美優と知り合って、ちょうど一年目の夜、二人だけで記念の食事をした。六本木あたりのいい店と思ったが、美優の希望で、会社からそんなに離れていないホテルの最上階のラウンジで、お祝いをやった。
「あのとき、あの横断歩道でぶつかっていなかったら、今夜の二人はなかったんだな……」
オレらしくもない、従って面白くもないオレの言葉に美優は、言葉少なに頷いた。目を潤ませて、しっかりとオレの顔を見つめて……。
その夜、美優は激しくオレを求めてきた。一周年の感激のあまりだろうと、おれも渾身で、それに応えた。
朝。
ふと胸騒ぎがして目が覚めた。ベッドに美優の姿が無かった。
まだ美優がいたベッドのそこには温もりが残っていて、シャワーでも浴びているのかと思ったが、その気配もない。半身を起こして、部屋を見渡すと、夕べ脱ぎ散らかしたままの二人分の服やバスタオルが、そのままになっていた。靴も、部屋に備え付けたスリッパも、下着さえそのままだった。
「美優……」
不安に駆られ、オレは身繕いすると廊下に出ようとして、気づいた。ベッドの上の一台のケータイに。
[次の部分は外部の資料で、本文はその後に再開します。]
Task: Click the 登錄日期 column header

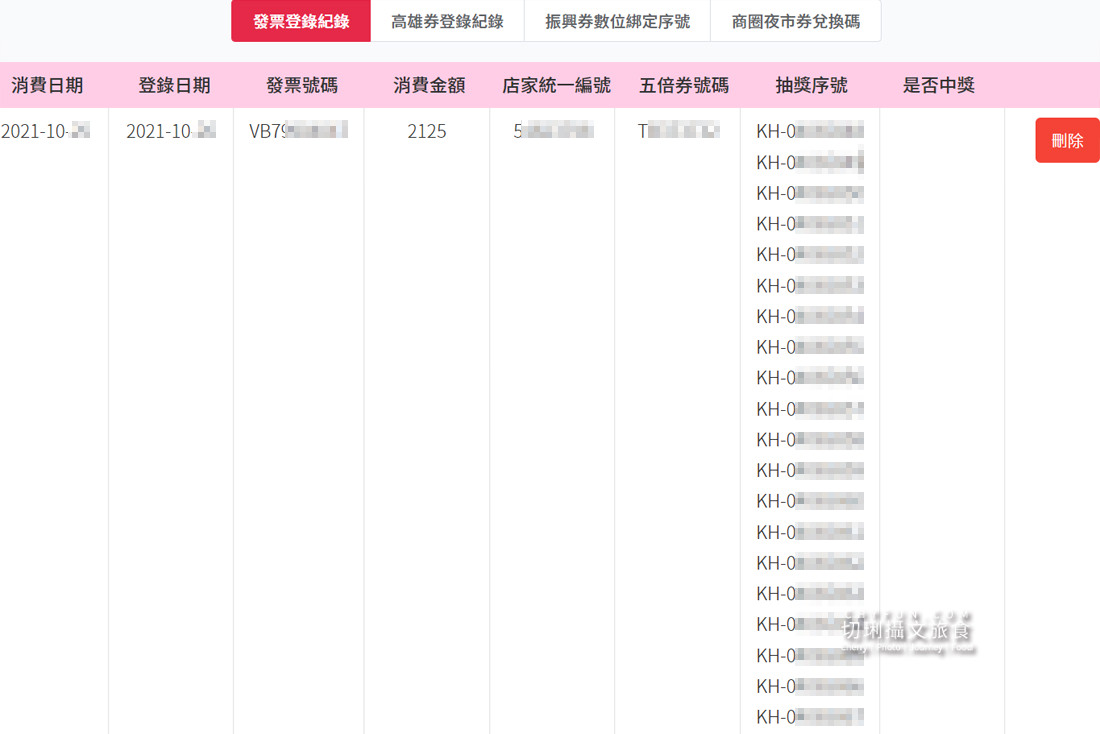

――あなた、この一年ほんとうにありがとう。美優は、とっても幸せでした。お別れするのはつらいけど、これでサヨナラです。一年前、あの横断歩道で、あなたにぶつかって、美優はあなたを好きになってしまいました。あのときわたしは、ポーッとなってしまって、車に撥ねられてしまいました。
そして、あのとき、わたしは死にました。
あとは、ケータイがわたしになって、わたしを生かしてくれたのです。これは、そういうケータイなのです。
あなたの目が悪くなったとき、わたしはケータイの寿命とひきかえに、あのコンタクトレンズを服部のおじさんから買いました。ちょっと人には見えないものが見えるコンタクトです。特にそんな機能はいらなかったけど、あなたの視力を維持できるのは、あの店では、あのコンタクトだけでした。あなたに美優の本当の姿が見えるのではと心配しましたが、あなたには最後まで美優と見え、接してもらいました。
愛は長さではありません。この一年で、わたしとあなたは愛の結晶になりました。ちょっとキザですけど、わたしの心のままです。最初のサヨナラは削除したいけど、もう、ここまで。いつまでも愛してます。美優――
そこまで読むと、それを待っていたかのように、画面からメールが消えた。あとは、どこを触っても、押しても反応は無かった。
美優……!
オレは、美優を助けるために、あの店に急いだ。朝のセンター街は閑散としていたが、店はすぐに見つかった。
「オヤジさん、頼むよ。美優を、美優を助けてやってくれよ。オレの目が見えなくなってもかまわないからさ! 頼むよ、オヤジ! オヤジ……!」
そのとき、扉の張り紙に気が付いた。
――店主都合により、本日をもって閉店させていただきます。長年のご愛顧ありがとうございました。店主敬白――
そして、オレの目には、店の中には誰もおらず、何もないことが見えた。
美優……オレは、その姿と、声、仕草を刻みつけながらセンター街を歩いていった……。